August 1995: Gosford Base opened.

October 1996: The Australian National 4WD Radio Network was incorporated and the VKS-737 licenses were transferred to the new organisation.

December 1996: The Australian Taxation Office issued approval for the network to become a Public Benevolent Institution.

February 1997: The network became a partner in Tread Lightly! Australia. Steve Johnston was appointed to the Board of Directors of Tread Lightly! Australia.

February 1997: Perth base opened.

April 1997: Alice Springs Base opened.

July 1997: Agreement signed with South Australia Police to provide a joint safety network for subscribers, SA Police patrol cars, and police stations fitted with VKS-737 frequencies. Similar arrangements are now in place with emergency services in several other states. All bases are linked to emergency services giving subscribers direct selcall access.

Agreement signed with the Australian Customs Service for subscribers to be involved with the Customs Hotline (now Australian Border Watch Hotline).

December 1997: Woomera Base closed, St Marys Base opened.

June 1998: Sandstone Base opened.

January 1999:Darwin Base opened.

May 1999: Adelaide Base was relocated to the Head Office at Elizabeth, Cairns Base opened.

August 1999: Derby Base opened.

November 1999: Gosford Base closed, Newcastle Base opened.

September 2001: Charters Towers Base opened.

April 2004: Sandstone Base closed, Swan Hill Base opened.

2008: All bases upgraded with the latest generation Barrett 2060 radio-telephone interconnects.

August 2008: HF-Tel (a division of the Australian National 4WD Radio Network) was formed to provide direct-dial radio-telephone facilities for subscribers via the new Barrett 2060 radio-telephone interconnects.

November 2008: Two additional frequencies approved by ACMA for use by VKS-737 subscribers.

November 2009: Duplicated Base Stations installed at Alice Springs and Charters Towers.

January 2010: New digital PABX installed to allow improved communications between the network and other Emergency Service Organisations.

May 2010: Duplicated Base Station installed at Adelaide

October 2010: The VKS-737 Radio Network formed a partnership with the Royal Flying Doctor Service (Queensland Section and Western Operations) to provide Emergency HF radio communications services for the RFDS. As part of the agreement the VKS-737 Radio Network installed new base stations at the RFDS bases in Queensland and Western Australia, these bases operate on all VKS-737 frequencies as well as the existing frequencies licensed to the RFDS at the relevant base.

October 2010: VKS-737 Derby base relocated to the RFDS Base.

October 2010: New VKS-737 Port Hedland base commissioned at RFDS base.

November 2010: New VKS-737 Carnarvon base commissioned at Carnarvon RFDS base.

November 2010: New VKS-737 Meekatharra base commissioned at Meekatharra RFDS base.

December 2010: New VKS-737 Cairns-1 base commissioned at Cairns RFDS base. The existing Cairns base was renamed Cairns-2 base.

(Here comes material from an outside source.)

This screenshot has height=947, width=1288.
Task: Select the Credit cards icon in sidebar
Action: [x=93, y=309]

January 2011: New VKS-737 Mount Isa Base commissioned at Mount Isa RFDS Base.

March 2011: New VKS-737 Charleville Base commissioned at Charleville RFDS Base.

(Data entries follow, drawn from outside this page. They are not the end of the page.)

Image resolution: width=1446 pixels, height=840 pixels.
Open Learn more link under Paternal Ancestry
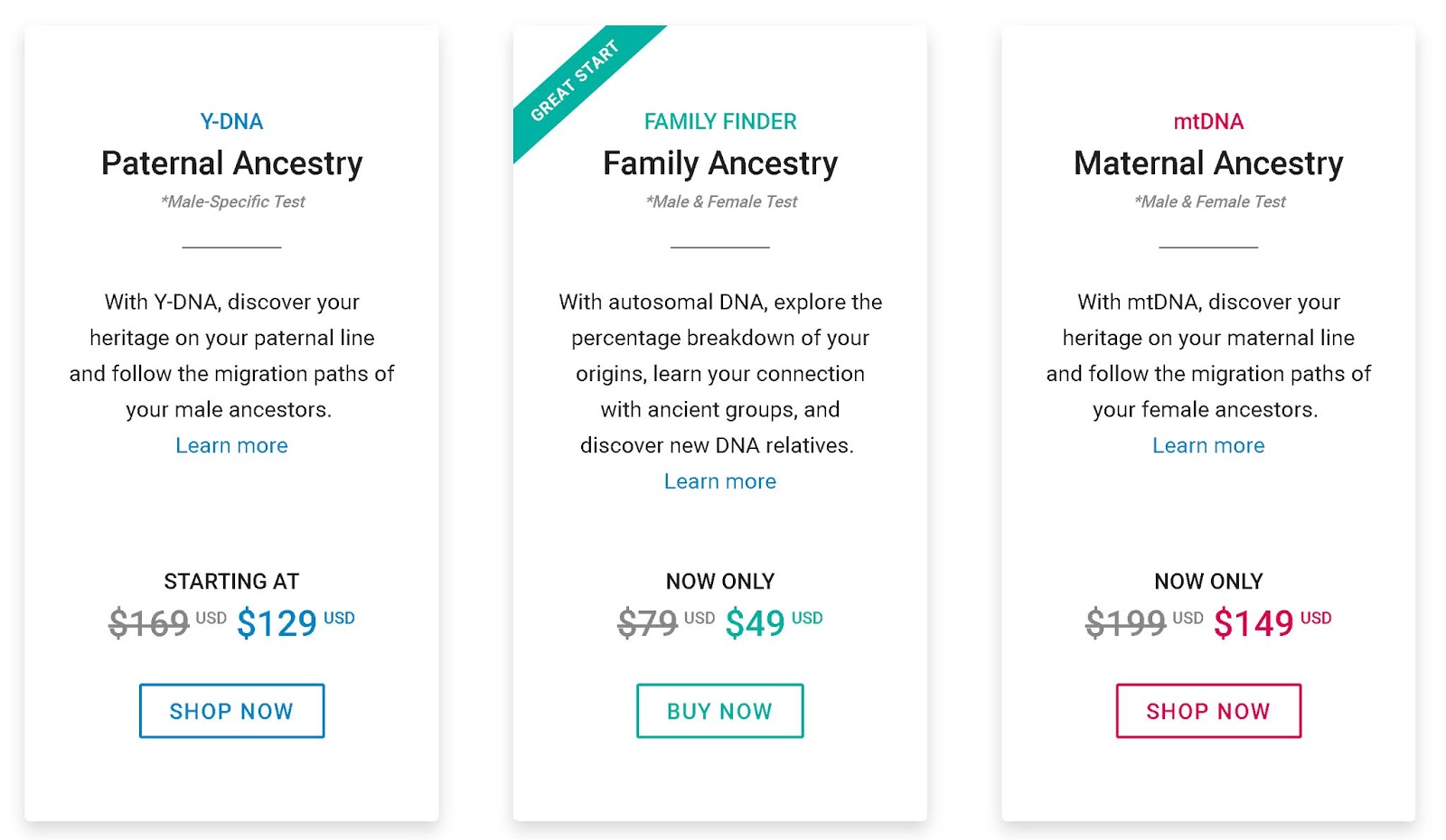point(231,445)
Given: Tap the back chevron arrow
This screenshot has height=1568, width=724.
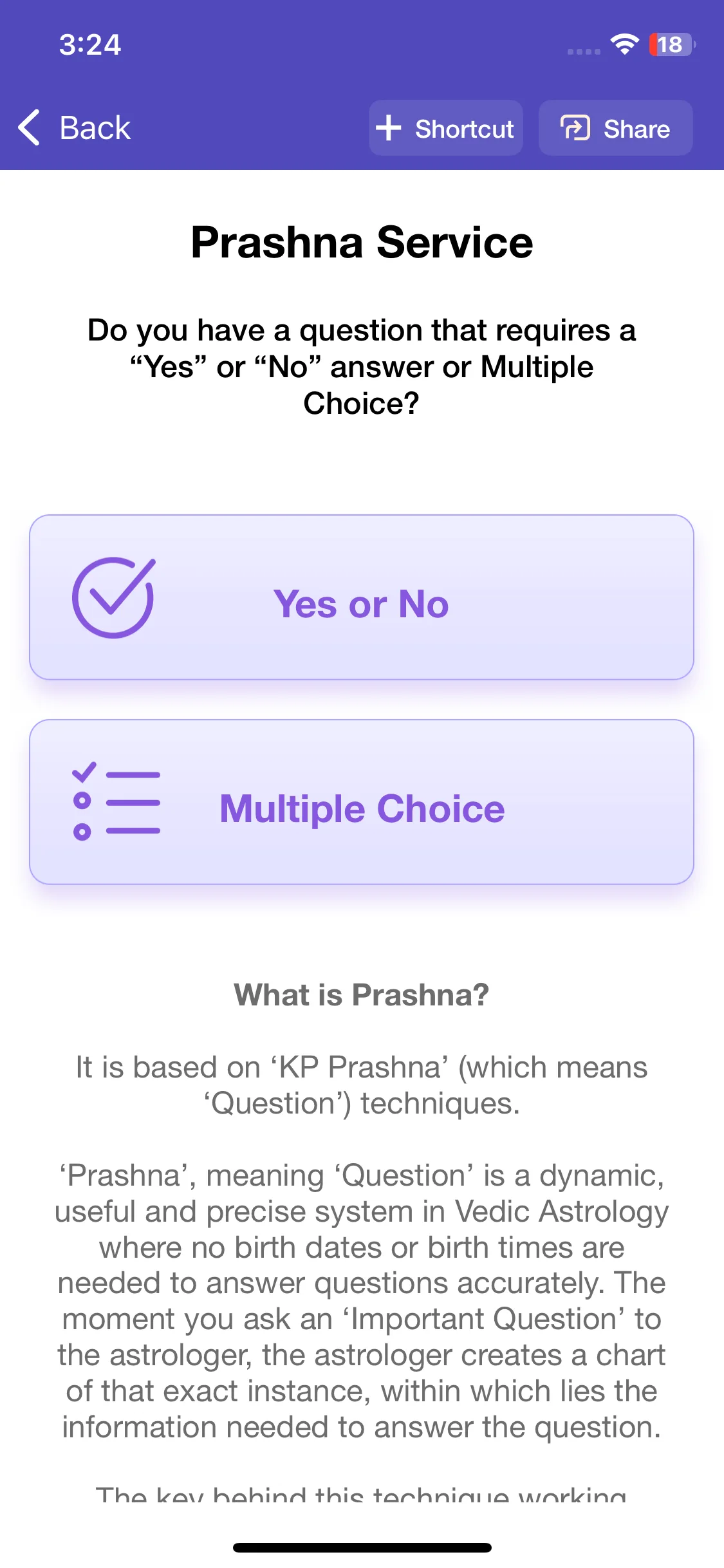Looking at the screenshot, I should [x=30, y=127].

June 2012: VKS-737 Cairns - 2 Base relocated from Innisfail to Malanda in the Atherton Tablelands.

August 2012: Head Office PABX extended with 100 dedicated VoIP lines enabling emergency services direct in-dialing to VKS-737 operators.

January 2013: VKS-737 services expanded to provide Emergency Service access to satellite telephone users who do not have HF radio facilities.

February 2013: Head Office PABX extended with a further 100 dedicated VoIP (total 200) lines to further enhance services in cases of emergency.

2017: All bases upgraded with the latest generation Codan 3033 / Envoy radio-telephone interconnects.

March 2019: Port Hedland Base closed due to the termination of the RFDS TX site lease at Port Hedland International Airport.

August 2019: Derby Base closed due to the relocation of RFDS from Derby to Broome.

January 2020: Swan Hill Base closed and was relocated to Stawell.

January 2020: Stawell Base commissioned.

April 2023: Darwin Base closed.

September 2023: Cairns 2 Base closed.

December 2023: HF-Tel Service closed.

August 2025: Newcastle Base closed.

==Administration==
The Australian National 4WD Radio Network is managed by a committee of seven people who are elected for two-year terms by Network subscribers.